◆ **WHAT IS NEEDED**: For the records below, print the lines from the line with "You are a computer-use agent. 1148x1059" through the line with "Given: Edit Schnellzugriff with pencil icon" exactly as written; include both end lines and exclude the rest.

★ ★ ★

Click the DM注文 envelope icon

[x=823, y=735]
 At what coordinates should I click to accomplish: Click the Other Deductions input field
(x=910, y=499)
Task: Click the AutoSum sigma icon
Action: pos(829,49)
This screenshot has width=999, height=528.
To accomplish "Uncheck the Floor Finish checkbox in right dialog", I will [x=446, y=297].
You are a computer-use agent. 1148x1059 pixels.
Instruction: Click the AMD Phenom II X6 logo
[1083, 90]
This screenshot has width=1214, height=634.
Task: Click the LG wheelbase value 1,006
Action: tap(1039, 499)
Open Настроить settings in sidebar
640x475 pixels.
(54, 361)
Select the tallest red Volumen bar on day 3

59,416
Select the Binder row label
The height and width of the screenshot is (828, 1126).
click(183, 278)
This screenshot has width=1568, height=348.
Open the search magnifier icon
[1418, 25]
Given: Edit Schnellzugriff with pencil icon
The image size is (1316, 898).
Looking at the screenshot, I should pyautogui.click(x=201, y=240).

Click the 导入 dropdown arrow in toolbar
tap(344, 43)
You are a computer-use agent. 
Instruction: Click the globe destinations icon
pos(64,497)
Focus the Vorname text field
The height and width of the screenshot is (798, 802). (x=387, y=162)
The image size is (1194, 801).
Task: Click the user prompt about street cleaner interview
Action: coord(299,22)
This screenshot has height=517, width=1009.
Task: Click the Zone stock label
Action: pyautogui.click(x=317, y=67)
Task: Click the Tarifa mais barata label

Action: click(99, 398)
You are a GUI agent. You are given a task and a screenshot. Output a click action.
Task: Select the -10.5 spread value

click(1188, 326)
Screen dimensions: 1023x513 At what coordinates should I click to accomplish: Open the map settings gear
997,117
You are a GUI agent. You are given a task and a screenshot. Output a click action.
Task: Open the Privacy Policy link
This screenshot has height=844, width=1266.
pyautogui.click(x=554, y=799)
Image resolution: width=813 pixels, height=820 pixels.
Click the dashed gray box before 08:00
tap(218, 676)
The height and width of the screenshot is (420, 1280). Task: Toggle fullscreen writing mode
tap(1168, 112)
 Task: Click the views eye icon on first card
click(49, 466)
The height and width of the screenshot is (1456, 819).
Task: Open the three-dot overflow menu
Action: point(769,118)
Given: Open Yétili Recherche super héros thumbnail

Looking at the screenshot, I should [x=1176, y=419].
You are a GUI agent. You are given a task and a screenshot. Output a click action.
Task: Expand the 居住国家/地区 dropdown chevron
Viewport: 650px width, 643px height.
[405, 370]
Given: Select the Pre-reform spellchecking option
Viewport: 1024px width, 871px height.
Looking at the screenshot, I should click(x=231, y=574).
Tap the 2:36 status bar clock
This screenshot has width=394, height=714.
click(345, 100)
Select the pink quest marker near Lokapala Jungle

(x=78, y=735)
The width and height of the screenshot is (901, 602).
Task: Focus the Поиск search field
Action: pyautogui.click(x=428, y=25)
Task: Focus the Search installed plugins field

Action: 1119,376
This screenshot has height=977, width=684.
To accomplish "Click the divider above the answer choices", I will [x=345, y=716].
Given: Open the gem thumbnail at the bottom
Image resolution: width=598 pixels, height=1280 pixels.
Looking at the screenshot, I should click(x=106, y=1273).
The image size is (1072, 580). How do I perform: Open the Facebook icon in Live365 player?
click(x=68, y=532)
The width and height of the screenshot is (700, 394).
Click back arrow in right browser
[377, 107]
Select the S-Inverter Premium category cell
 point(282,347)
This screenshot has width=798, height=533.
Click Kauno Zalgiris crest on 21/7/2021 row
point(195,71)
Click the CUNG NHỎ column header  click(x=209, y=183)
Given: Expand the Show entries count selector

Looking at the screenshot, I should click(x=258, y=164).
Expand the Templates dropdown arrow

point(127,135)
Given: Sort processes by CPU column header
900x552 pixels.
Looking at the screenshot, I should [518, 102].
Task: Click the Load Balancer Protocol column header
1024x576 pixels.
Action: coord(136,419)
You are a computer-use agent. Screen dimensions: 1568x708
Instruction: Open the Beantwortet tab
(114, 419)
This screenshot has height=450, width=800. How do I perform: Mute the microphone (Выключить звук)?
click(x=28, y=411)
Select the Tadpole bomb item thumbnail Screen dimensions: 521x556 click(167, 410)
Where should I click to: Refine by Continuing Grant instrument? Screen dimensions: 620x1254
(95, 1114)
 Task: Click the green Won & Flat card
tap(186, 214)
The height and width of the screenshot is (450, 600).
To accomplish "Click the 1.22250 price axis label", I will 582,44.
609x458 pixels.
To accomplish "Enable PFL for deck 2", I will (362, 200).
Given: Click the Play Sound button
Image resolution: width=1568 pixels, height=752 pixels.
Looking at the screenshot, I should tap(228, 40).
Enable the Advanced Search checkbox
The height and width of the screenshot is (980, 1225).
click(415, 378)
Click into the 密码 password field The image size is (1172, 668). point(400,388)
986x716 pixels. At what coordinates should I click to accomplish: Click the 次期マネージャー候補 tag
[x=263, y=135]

★ ★ ★

◆ **EXERCISE OUTPUT**:
You are a computer-use agent. 1148x1059 pixels.
Instruction: Click the AMD Phenom II X6 logo
[1083, 90]
This screenshot has width=1214, height=634.
Task: Click the LG wheelbase value 1,006
Action: tap(1039, 499)
Open Настроить settings in sidebar
640x475 pixels.
(54, 361)
Select the tallest red Volumen bar on day 3

59,416
Select the Binder row label
The height and width of the screenshot is (828, 1126).
click(183, 278)
This screenshot has width=1568, height=348.
Open the search magnifier icon
[1418, 25]
Given: Edit Schnellzugriff with pencil icon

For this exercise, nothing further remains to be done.